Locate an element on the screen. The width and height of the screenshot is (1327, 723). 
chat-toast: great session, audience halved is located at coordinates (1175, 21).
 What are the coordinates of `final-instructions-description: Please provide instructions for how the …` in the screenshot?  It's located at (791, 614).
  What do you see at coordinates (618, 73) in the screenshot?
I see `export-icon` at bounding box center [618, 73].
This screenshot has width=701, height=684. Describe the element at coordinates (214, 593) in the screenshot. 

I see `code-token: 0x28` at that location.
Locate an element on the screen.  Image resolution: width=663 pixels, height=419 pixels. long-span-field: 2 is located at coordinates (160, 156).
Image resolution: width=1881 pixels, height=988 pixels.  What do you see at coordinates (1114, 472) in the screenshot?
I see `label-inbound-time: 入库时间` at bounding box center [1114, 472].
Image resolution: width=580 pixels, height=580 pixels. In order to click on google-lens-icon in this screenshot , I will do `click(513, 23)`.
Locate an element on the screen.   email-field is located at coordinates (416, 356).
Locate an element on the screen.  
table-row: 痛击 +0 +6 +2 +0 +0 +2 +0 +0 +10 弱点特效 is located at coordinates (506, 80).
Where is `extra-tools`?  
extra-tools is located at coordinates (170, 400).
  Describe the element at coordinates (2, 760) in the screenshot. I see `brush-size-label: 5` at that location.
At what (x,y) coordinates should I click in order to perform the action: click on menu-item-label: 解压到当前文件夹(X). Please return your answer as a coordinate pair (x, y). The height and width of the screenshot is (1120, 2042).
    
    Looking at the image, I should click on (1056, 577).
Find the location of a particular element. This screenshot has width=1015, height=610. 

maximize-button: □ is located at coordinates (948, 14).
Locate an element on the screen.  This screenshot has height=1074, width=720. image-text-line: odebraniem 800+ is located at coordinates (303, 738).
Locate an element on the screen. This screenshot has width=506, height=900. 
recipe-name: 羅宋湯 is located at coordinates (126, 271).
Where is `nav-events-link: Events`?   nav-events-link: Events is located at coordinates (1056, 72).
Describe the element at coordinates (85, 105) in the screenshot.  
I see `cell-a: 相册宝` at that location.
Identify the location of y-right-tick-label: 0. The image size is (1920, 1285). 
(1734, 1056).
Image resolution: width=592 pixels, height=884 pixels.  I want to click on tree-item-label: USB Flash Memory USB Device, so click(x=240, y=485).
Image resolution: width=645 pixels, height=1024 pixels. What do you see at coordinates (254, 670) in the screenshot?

**Task to complete**
Please reproduce the lines above verbatim, from the first to the last, without changing anything.

**Answer to this exercise**
Locate an element on the screen. The width and height of the screenshot is (1327, 723). 
chat-toast: great session, audience halved is located at coordinates (1175, 21).
 What are the coordinates of `final-instructions-description: Please provide instructions for how the …` in the screenshot?  It's located at (791, 614).
  What do you see at coordinates (618, 73) in the screenshot?
I see `export-icon` at bounding box center [618, 73].
This screenshot has width=701, height=684. Describe the element at coordinates (214, 593) in the screenshot. 

I see `code-token: 0x28` at that location.
Locate an element on the screen.  Image resolution: width=663 pixels, height=419 pixels. long-span-field: 2 is located at coordinates (160, 156).
Image resolution: width=1881 pixels, height=988 pixels.  What do you see at coordinates (1114, 472) in the screenshot?
I see `label-inbound-time: 入库时间` at bounding box center [1114, 472].
Image resolution: width=580 pixels, height=580 pixels. In order to click on google-lens-icon in this screenshot , I will do `click(513, 23)`.
Locate an element on the screen.   email-field is located at coordinates (416, 356).
Locate an element on the screen.  
table-row: 痛击 +0 +6 +2 +0 +0 +2 +0 +0 +10 弱点特效 is located at coordinates (506, 80).
Where is `extra-tools`?  
extra-tools is located at coordinates (170, 400).
  Describe the element at coordinates (2, 760) in the screenshot. I see `brush-size-label: 5` at that location.
At what (x,y) coordinates should I click in order to perform the action: click on menu-item-label: 解压到当前文件夹(X). Please return your answer as a coordinate pair (x, y). The height and width of the screenshot is (1120, 2042).
    
    Looking at the image, I should click on (1056, 577).
Find the location of a particular element. This screenshot has width=1015, height=610. 

maximize-button: □ is located at coordinates (948, 14).
Locate an element on the screen.  This screenshot has height=1074, width=720. image-text-line: odebraniem 800+ is located at coordinates (303, 738).
Locate an element on the screen. This screenshot has width=506, height=900. 
recipe-name: 羅宋湯 is located at coordinates (126, 271).
Where is `nav-events-link: Events`?   nav-events-link: Events is located at coordinates (1056, 72).
Describe the element at coordinates (85, 105) in the screenshot.  
I see `cell-a: 相册宝` at that location.
Identify the location of y-right-tick-label: 0. The image size is (1920, 1285). 
(1734, 1056).
Image resolution: width=592 pixels, height=884 pixels.  I want to click on tree-item-label: USB Flash Memory USB Device, so click(x=240, y=485).
Image resolution: width=645 pixels, height=1024 pixels. What do you see at coordinates (254, 670) in the screenshot?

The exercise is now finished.